TASK GOAL:
Please give back exactly the line with "Screen dimensions: 1456x819" and each line after it through the end of the material, leaving out the pictures.

RECORDS SUPPLIED:
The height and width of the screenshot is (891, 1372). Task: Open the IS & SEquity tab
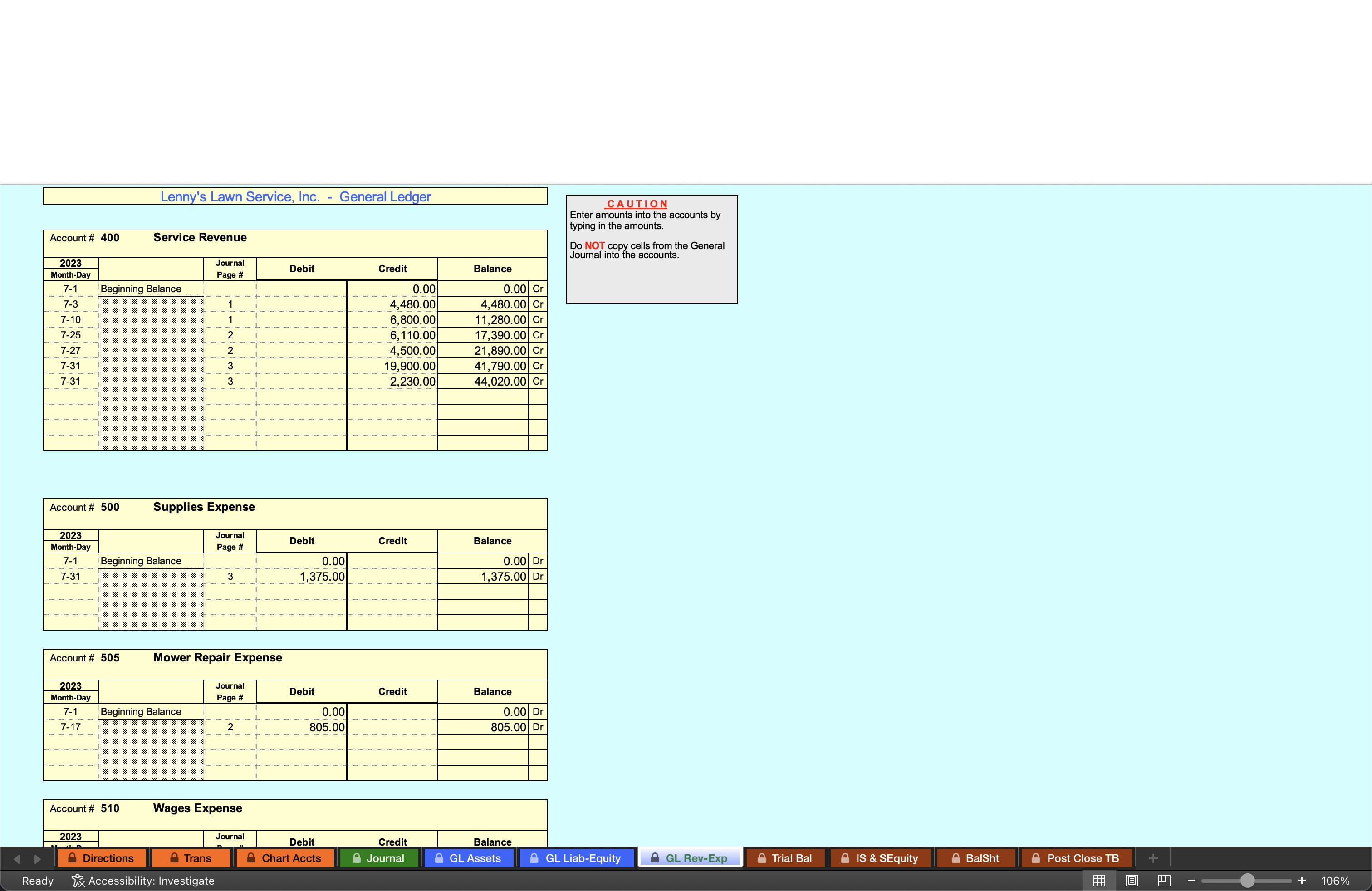(x=880, y=858)
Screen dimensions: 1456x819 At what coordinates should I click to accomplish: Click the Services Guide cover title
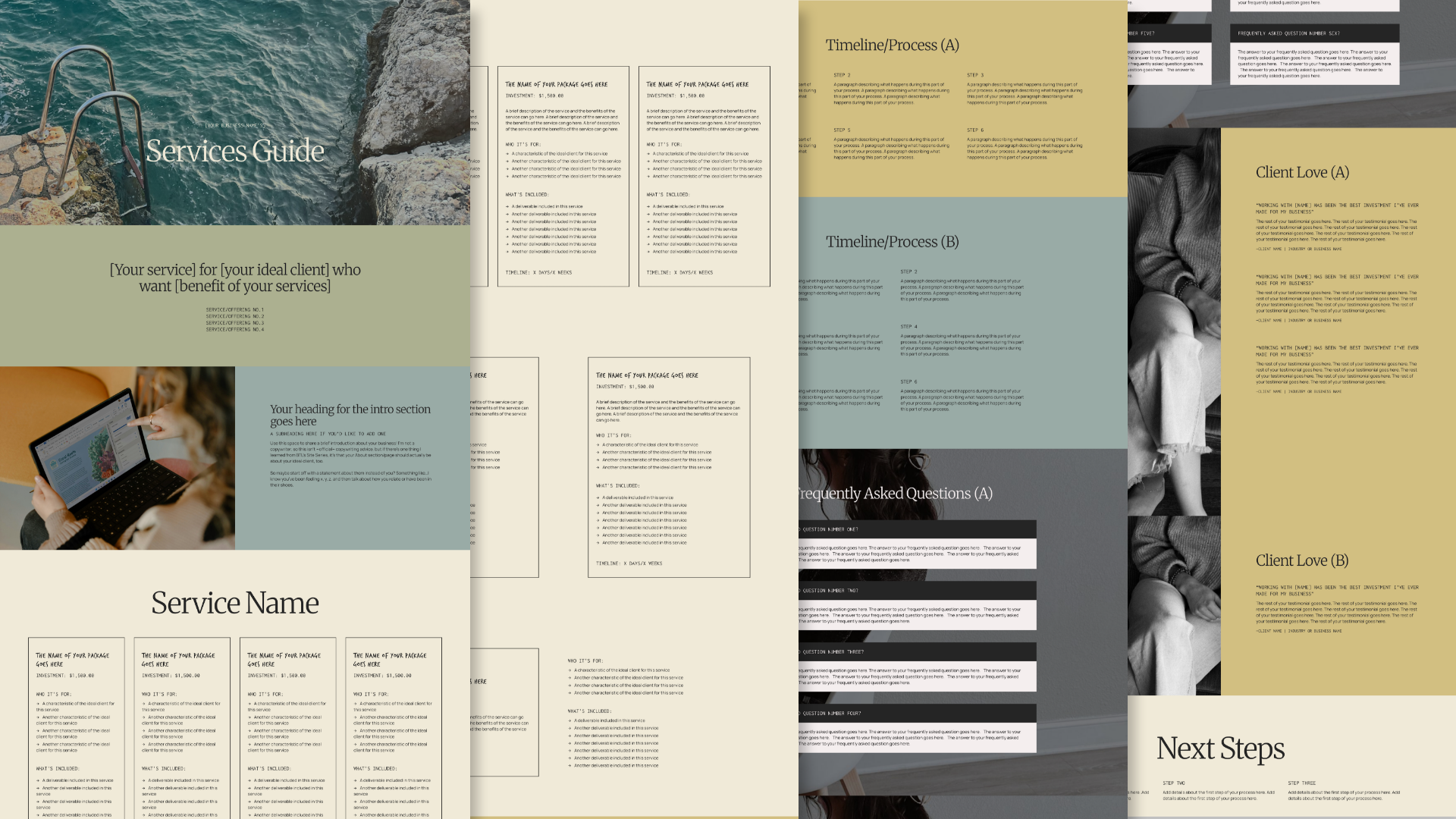click(235, 151)

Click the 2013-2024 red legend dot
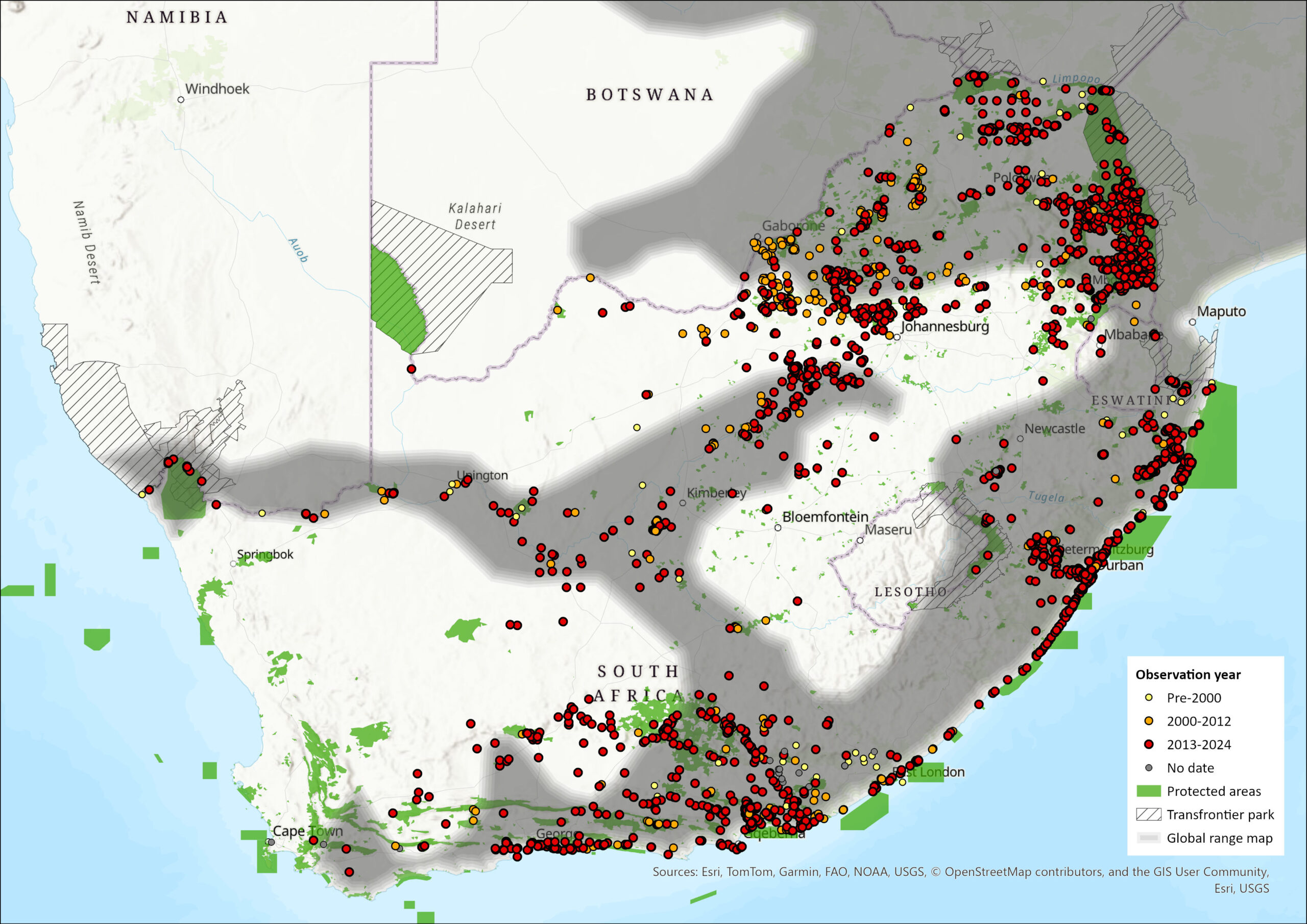(1149, 744)
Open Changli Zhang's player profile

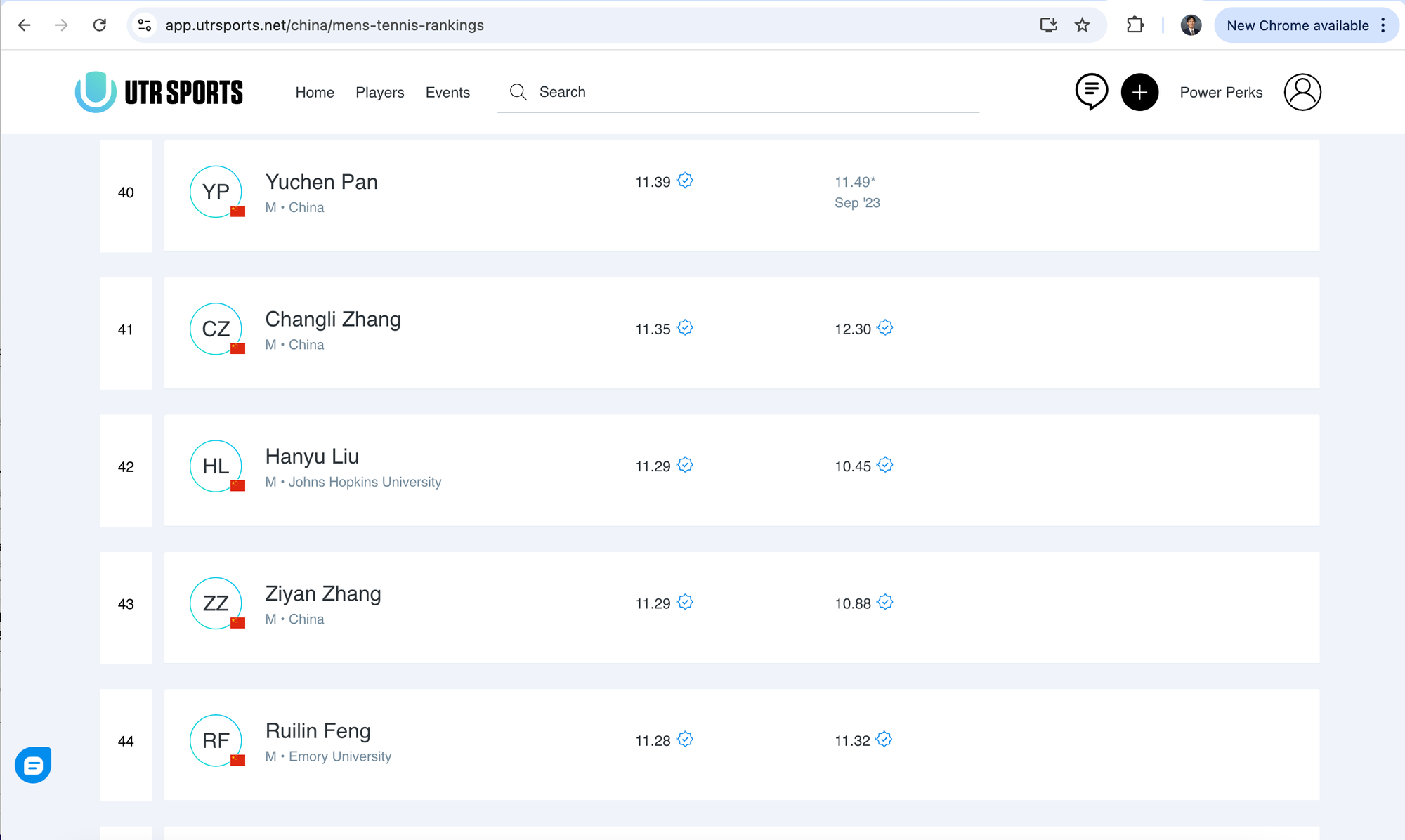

ANSWER:
Screen dimensions: 1456x819 At what coordinates should I click to accomplish: Click the Services Guide cover title
click(235, 151)

Click the 2013-2024 red legend dot
(1149, 744)
Open Changli Zhang's player profile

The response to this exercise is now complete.